Il nazionalismo – ripassiamo – è l’ideologia che permette a un gruppo di riconoscersi sulla base di motivi territoriali, etnici e soprattutto culturali (lingua, usi e costumi, religione). Il nazionalismo si fonda pertanto su un’implicita differenziazione tra esseri umani: riconoscersi in un gruppo significa voler tracciare una differenza tra un “noi” e un “gli altri”. Le nazioni odierne, poi, sono fondate su un meccanismo di competizione e antagonismo economico che punta a imporre il potere/prestigio della proprio paese sugli altri.

Questo sentimento di competizione e presunta superiorità nazionalista ha delle conseguenze negative sulla salvaguardia ambientale. Innanzitutto, volersi differenziare dagli altri uomini indica una mancata capacità di considerare l’umanità e lo spazio terrestre come entità uniche, compatte. Le nazioni si basano su un tratteggiamento di confini che rende frammentario lo spazio geografico e vitale. Da ciò, si ha una difficoltà a riconoscere sia i problemi ambientali che avvengono al di fuori dei confini conosciuti, sia gli stretti rapporti tra la crisi di altre zone del mondo e il territorio nazionale. Prendere atto che la crisi ambientale è un fenomeno planetario e interconnesso significa uscire dalla logica nazionalista, una logica che – ricordiamo – permea la forma mentis europea da almeno due secoli (dalla Rivoluzione Francese) e quella mondiale da diversi decenni (dalle lotte anticolonialiste).  

In secondo luogo, la volontà di dimostrarsi migliori delle altre nazioni e di costruire di un orgoglio nazionale hanno condotto, nel mondo contemporaneo, al cosiddetto produttivismo, definibile come un’ideologia basata sulla convinzione che la produttività e la crescita di una nazione siano lo scopo ultimo dell’organizzazione umana. Il produttivismo è attuabile solo se si considera il mondo come un contesto dalle infinite risorse, ma sappiamo che la realtà testimonia tutt’altro.  

Infine, il principio di differenziazione nazionalistico ha spesso condotto a fenomeni di razzismo e discriminazione (a questo proposito è superfluo citare degli esempi), che hanno portato a tenere in bassa considerazione territori e abitanti di alcune zone geografiche: ci si sente meno in colpa a devastare il territorio di una popolazione lontana e del terzo mondo, rispetto che casa nostra. In sostanza, nazionalismo e produttivismo non solo impediscono di prendere misure per la tutela ambientale, ma addirittura sono la causa delle devastazioni a danno della natura.  

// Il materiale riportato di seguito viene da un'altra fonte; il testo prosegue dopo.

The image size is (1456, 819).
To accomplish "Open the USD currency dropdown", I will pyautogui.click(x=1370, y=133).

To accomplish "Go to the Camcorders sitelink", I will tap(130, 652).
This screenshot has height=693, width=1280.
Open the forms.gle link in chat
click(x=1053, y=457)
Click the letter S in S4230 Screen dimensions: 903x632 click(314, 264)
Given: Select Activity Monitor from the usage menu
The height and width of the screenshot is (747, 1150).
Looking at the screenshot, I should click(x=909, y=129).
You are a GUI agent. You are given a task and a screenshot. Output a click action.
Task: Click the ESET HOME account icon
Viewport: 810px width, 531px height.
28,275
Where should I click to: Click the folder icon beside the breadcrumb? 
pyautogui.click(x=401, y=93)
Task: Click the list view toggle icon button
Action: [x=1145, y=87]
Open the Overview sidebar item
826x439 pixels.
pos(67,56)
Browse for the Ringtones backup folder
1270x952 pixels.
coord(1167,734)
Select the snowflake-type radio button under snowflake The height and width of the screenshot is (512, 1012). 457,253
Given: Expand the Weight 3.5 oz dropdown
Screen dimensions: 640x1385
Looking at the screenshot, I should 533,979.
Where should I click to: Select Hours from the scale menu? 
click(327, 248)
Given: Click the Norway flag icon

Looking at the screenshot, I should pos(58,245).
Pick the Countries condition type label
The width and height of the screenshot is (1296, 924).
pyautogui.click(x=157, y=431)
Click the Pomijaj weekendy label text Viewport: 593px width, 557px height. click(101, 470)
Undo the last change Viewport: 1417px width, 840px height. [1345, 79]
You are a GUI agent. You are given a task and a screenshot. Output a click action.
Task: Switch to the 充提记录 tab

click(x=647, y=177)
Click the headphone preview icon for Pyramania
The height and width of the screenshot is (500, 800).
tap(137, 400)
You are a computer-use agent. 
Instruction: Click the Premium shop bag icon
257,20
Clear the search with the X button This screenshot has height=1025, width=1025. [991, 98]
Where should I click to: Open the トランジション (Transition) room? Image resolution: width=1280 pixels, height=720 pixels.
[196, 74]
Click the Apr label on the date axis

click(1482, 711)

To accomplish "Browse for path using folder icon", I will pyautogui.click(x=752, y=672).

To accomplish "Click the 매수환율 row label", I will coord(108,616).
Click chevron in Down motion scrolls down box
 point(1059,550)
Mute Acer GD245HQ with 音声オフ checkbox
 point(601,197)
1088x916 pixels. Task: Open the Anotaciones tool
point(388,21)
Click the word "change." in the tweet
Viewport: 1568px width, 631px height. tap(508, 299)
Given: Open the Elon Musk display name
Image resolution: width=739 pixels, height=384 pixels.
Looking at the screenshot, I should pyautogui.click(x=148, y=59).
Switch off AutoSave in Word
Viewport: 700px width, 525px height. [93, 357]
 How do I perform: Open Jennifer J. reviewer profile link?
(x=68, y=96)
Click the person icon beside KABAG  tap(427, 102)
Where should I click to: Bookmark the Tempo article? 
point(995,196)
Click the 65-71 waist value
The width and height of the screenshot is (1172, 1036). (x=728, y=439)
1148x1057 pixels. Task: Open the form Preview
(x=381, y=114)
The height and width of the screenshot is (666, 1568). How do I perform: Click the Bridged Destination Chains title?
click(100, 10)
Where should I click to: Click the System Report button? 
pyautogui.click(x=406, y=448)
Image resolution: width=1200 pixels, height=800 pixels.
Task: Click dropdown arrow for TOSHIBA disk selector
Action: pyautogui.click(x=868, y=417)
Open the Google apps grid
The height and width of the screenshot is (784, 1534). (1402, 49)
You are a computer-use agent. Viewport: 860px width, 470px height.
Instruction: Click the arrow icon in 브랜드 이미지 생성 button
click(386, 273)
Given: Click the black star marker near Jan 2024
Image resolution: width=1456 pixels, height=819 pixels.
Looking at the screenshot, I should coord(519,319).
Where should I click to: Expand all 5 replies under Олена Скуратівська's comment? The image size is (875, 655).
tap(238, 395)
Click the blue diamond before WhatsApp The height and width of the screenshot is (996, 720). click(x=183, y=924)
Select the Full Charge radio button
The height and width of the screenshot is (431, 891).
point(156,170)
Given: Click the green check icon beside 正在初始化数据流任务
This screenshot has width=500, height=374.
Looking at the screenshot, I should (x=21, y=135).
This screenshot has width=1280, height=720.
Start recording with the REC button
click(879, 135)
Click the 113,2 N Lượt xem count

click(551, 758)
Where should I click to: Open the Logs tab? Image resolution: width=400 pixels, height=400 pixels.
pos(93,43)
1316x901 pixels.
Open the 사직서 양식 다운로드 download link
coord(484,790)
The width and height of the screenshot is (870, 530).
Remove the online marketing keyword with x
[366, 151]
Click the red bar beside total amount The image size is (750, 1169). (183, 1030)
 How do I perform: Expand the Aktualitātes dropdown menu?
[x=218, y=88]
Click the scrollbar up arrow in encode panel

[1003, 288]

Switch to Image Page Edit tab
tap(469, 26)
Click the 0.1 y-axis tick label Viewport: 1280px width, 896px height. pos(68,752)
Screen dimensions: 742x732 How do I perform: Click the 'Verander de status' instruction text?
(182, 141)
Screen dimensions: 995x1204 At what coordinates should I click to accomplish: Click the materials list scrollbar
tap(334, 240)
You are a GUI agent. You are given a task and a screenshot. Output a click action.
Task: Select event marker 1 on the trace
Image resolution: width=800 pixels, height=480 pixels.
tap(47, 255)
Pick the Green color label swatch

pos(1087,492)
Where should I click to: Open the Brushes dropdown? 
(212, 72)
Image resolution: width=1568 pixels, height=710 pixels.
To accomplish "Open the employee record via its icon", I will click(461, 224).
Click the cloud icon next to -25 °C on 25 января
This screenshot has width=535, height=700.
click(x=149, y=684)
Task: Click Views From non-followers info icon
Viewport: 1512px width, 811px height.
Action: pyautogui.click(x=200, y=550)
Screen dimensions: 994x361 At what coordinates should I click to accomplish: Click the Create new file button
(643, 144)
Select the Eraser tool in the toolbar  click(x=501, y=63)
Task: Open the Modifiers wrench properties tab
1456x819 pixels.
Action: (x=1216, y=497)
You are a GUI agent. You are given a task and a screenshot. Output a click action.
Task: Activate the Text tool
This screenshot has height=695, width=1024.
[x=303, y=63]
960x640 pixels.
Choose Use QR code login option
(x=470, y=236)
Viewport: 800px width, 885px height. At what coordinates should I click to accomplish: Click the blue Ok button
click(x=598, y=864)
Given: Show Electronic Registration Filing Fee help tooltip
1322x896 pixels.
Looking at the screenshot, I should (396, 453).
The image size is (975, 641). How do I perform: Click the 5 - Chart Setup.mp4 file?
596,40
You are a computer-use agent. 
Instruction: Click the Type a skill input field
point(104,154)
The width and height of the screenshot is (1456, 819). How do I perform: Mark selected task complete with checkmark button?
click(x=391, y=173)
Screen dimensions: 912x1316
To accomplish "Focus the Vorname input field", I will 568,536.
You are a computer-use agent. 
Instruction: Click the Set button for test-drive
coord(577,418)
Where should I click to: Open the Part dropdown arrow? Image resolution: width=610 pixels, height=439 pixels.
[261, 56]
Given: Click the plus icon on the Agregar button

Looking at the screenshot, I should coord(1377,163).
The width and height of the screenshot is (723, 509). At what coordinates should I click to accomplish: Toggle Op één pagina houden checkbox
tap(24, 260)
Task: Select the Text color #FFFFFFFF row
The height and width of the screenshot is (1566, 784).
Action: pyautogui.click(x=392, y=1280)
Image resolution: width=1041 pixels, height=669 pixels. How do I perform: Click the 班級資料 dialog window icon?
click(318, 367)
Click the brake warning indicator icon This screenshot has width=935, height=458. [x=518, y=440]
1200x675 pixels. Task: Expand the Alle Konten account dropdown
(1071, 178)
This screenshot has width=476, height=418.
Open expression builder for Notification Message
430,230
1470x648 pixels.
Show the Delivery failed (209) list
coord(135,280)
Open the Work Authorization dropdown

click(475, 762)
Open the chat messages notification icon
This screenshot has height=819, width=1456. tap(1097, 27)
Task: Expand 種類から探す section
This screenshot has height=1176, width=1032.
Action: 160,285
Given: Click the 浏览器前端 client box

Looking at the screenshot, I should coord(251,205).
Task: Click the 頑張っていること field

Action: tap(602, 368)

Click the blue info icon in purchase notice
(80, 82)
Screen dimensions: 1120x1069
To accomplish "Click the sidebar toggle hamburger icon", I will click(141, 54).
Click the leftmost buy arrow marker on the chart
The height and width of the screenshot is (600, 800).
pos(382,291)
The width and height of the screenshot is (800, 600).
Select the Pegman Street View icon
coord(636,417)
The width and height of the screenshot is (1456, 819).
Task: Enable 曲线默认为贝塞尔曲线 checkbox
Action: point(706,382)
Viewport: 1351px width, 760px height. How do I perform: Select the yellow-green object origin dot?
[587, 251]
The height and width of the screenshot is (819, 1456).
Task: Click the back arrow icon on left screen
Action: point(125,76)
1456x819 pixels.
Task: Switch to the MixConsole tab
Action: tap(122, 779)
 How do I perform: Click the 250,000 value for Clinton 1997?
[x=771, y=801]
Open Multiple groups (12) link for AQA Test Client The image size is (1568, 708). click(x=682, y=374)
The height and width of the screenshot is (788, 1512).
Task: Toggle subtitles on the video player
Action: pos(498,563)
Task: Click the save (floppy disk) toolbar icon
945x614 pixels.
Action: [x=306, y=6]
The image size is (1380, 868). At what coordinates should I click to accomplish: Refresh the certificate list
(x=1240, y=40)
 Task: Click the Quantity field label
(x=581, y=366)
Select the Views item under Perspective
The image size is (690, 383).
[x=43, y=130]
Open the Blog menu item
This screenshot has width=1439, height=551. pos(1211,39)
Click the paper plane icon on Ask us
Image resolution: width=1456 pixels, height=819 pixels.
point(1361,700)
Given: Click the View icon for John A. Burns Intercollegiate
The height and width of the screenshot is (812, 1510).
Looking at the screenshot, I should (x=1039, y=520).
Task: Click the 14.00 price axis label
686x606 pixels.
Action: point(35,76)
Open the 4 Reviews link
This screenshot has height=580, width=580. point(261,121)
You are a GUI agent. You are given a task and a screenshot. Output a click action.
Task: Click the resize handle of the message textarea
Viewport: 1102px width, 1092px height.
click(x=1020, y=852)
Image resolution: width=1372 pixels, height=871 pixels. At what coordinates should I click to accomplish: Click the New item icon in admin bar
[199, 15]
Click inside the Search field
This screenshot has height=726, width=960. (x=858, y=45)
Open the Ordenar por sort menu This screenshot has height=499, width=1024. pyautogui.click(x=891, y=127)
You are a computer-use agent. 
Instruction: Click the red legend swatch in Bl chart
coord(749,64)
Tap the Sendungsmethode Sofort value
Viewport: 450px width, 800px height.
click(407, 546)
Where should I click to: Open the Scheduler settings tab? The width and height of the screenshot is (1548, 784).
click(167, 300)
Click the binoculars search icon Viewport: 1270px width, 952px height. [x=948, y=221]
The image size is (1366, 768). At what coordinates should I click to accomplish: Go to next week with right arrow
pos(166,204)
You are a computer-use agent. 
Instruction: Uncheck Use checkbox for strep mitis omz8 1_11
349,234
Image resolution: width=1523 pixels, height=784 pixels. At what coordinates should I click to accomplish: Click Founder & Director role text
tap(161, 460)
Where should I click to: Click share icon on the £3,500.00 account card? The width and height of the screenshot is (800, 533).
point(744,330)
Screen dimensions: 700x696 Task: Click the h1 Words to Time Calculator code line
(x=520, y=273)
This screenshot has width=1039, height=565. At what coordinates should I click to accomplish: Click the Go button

Esiste però un altro elemento fondamentale nel determinare le azioni umane nei confronti dell’ambiente, ovvero la percezione del rapporto uomo-natura, ben più antica del nazionalismo. La tendenza, fin dai tempo più antichi, di porre l’uomo al centro del mondo (addirittura nella convinzione religiosa che il mondo fosse stato appositamente creato per lui), conduce a vedere la natura come un’entità subordinata all’uomo e di sua appartenenza. Per questo motivo, studiosi e ambientalisti invitano ad adottare un approccio anti-antropocentrico: dobbiamo concepire l’umanità come una sola parte (e tra l’altro molto ridotta) del mondo naturale. Si tratta di un cambio di rotta radicale, che dovrebbe essere seguito da cambiamenti politici, economici, sociali e culturali. I cambiamenti, però, possono iniziare anche nel piccolo, e tutti noi possiamo fare la nostra parte per contravvenire a questa logica distruttiva.